Eastern Cape cannabis industry gets R4.5m in effort to create jobs. Cannabis college and economic boom are high on the agenda. The Department of Rural Development and Agriculture Budget and Policy have announced plans to support grass roots development.

It is no secret that the Eastern Cape has always been well known for two things… unemployment and ganja. So long have they been a a part of the province’s narrative that it’s difficult to tell which one of came first. The cash crop is however a significant or sole source of income for many rural growers. Estimates are as high as there currently being nearly 1 million growers in the existing Eastern Cape cannabis. Leaving many to wonder how to realistically integrate the informal producers with the impending formal market.
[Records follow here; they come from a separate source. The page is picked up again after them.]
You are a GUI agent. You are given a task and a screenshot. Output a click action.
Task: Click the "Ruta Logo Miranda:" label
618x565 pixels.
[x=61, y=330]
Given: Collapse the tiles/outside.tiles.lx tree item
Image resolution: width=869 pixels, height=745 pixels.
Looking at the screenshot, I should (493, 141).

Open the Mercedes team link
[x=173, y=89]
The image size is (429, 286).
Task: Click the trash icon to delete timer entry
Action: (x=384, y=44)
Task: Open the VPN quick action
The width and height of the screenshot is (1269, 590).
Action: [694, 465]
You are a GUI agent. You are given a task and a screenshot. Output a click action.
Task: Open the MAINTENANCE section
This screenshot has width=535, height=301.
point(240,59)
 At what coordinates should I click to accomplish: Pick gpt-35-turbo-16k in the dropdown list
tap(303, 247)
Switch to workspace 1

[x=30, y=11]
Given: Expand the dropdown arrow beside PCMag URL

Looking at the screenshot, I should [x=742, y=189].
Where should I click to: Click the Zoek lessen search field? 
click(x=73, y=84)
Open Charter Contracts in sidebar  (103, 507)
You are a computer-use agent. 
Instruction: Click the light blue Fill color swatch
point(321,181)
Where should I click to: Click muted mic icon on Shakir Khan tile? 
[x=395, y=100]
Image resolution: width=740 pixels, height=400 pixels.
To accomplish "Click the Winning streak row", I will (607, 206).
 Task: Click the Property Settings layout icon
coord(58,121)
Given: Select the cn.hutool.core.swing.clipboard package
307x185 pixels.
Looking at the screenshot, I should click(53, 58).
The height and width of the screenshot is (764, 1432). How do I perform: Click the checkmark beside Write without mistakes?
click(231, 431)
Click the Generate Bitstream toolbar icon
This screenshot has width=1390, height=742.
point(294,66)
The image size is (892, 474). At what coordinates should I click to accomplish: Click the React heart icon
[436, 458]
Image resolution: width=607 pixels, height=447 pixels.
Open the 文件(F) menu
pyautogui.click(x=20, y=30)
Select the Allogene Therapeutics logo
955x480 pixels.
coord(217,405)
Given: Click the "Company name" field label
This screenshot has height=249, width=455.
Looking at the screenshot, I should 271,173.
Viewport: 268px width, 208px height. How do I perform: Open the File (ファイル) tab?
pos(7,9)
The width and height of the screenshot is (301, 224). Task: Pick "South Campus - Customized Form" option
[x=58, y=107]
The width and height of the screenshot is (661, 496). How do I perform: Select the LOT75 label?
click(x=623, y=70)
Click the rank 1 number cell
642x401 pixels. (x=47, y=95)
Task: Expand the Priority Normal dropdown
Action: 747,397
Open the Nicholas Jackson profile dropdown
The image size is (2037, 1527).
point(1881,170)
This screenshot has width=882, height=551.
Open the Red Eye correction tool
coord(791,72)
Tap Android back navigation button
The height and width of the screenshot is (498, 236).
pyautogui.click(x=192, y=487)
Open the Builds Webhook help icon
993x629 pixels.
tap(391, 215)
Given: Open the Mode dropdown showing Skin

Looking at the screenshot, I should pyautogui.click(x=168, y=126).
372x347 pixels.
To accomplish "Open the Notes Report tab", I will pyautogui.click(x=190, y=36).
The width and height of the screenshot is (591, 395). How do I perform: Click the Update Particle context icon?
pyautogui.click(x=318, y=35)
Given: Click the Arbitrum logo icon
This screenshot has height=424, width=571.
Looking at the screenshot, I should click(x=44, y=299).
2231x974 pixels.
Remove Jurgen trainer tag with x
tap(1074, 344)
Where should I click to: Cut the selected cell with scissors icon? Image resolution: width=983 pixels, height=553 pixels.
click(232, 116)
MEC Nonkqubela Pieters announced that:

“The department is working with the department of public works to transform Lusikisiki College into a cannabis college. In the 2021-22 financial year, the department allocated R4.5m to develop the cannabis industry.”

This follows ongoing moves by government, private sector and non-profit groups to bring forward practical legislation that is as inclusive as possible. There currently however remains a wide gap between what is and what isn’t. The hemp permits being dished out left right and center are sure to please the CBD and textile centric. Yet details are thin on how these million ganja growers are going to be developed or given the opportunity to sell their weed on the same shelf alongside those who are already getting a head start.

Eastern Cape Cannabis Industry Just The Tip

The responsibility is not all with government though. Both citizens and stakeholders have a responsibility to get involved. Cannabis traders and supporting industries can turn to the Cannabis Trade Association Africa to support their legal work that is opening up legal opportunities while lowering the barriers to entry for cannabis orientated businesses. While Fields of Green for All continues its activism to stop the arrests for cannabis related crimes.

It is certainly great to see progress on the Eastern Cape Cannabis front. But let’s not forget how small an investment R4.5m is. Particularly for a province that has far more to gain than lose.